According to him, Ukrainian air defense data is shared with partners, but complex practical developments are not fully taken into account. And then it was almost without diplomacy: he doesn’t understand what they were doing for all four years while Ukraine was at war.
As an example, the officer cited the use of SM-6 missiles. These are powerful sea-based anti-missiles costing about 6 million dollars each. According to him, they were used to destroy the Shahed, which costs about 70 thousand dollars. For the front, this looks like a bad habit of a large wealthy army—responding to a cheap threat with the most expensive available.
Why this story concerns Israel as much as Ukraine
A lesson for a region where cheap drones have long been a big problem
Israel lives in a reality where the cost of interception has long ceased to be theoretical. Mass drone attacks, cruise missiles, and ballistic targets force not only to count hits but also the cost of each decision.
That is why the story described by Ukrainian military personnel should be heard in Jerusalem, Tel Aviv, and regional security structures especially carefully. If wealthy Gulf countries, with U.S. support, continue to burn expensive missiles on relatively cheap targets, it means one thing: in a prolonged war, stocks will start to run out faster than publicly acknowledged.
Here arises an important meaning for Israel. The problem is no longer just how much one Patriot missile or one SM-6 costs. The problem is that an opponent with cheap drones and mass launches can impose an unfavorable war economy on the defending side.
Why Ukraine’s experience is becoming strategic, not just ‘useful’
In this context, it is especially telling that, according to WSJ, the U.S. administration is promoting arms sales deals to Gulf countries worth 23 billion dollars. This involves strengthening their military potential, including undisclosed contracts for the supply of Patriot PAC-3 missiles and CH-47 Chinook helicopters for the UAE.
So Washington simultaneously sees the threat, increases supplies, and expands the regional deterrence system. But the main question remains: is it enough to just sell more weapons if the logic of their use remains too expensive and largely unadapted to a war of attrition?
Here arises the conversation that is especially important for the Israeli reader and which is increasingly raised by NAnews—Israel News | Nikk.Agency: modern air defense is not only about technologies and budgets but also the ability to quickly learn from those who are actually fighting under missiles and drones every day, not studying it through presentations.

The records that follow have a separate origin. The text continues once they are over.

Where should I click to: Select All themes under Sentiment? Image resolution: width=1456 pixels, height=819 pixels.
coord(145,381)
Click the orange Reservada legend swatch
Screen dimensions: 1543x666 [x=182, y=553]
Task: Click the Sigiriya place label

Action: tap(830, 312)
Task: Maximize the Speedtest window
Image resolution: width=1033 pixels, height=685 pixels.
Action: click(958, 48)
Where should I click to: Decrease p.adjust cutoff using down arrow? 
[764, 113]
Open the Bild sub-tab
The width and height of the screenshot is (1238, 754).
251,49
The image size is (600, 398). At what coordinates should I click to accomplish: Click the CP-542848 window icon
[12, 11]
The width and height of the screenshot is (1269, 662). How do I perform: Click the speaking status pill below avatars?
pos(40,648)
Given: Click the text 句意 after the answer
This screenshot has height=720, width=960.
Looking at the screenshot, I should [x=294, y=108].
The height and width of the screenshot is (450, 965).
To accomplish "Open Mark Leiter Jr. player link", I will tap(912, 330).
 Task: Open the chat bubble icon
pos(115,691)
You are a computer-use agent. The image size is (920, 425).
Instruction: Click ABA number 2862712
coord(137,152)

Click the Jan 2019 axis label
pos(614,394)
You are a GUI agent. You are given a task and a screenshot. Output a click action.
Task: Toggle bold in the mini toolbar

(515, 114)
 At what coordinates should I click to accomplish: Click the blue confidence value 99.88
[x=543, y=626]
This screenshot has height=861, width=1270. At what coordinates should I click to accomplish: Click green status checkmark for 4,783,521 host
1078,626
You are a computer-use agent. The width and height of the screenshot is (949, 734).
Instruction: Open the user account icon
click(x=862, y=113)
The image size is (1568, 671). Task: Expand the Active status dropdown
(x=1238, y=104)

What will happen if Ukrainian experience continues to be underestimated
Missile shortage in a long war is almost inevitable
Judging by open data, the production of such missiles remains limited. This means that with the high consumption recorded by Ukrainian specialists in the Middle East, in a prolonged conflict scenario, the shortage becomes not a hypothesis but a matter of time.
The problem is that the opponent does not have to win the sky in the classical sense. It is enough for him to force the defense system to spend too much, too quickly, and too expensively. After that, any subsequent wave of strikes becomes more dangerous simply because the defender has less room for error.
What needs to change right now
The conclusion that arises from this story is quite harsh. The U.S. and its allies urgently need to integrate Ukrainian experience, primarily in air defense and counter-drone measures. Not at the level of exchanging general observations, but at the level of doctrine, launch algorithms, consumption norms, and practical solutions in conditions of saturated attack.
Otherwise, Gulf countries may end up with a well-equipped but too expensive defense system, which looks impressive in a short phase but starts to crack under its own cost in a long war.
For Israel, this conclusion is even more relevant. The region has long entered an era where the threat often costs little, flies en masse, and tests not only the quality of weapons but also the common sense of those who press the launch button.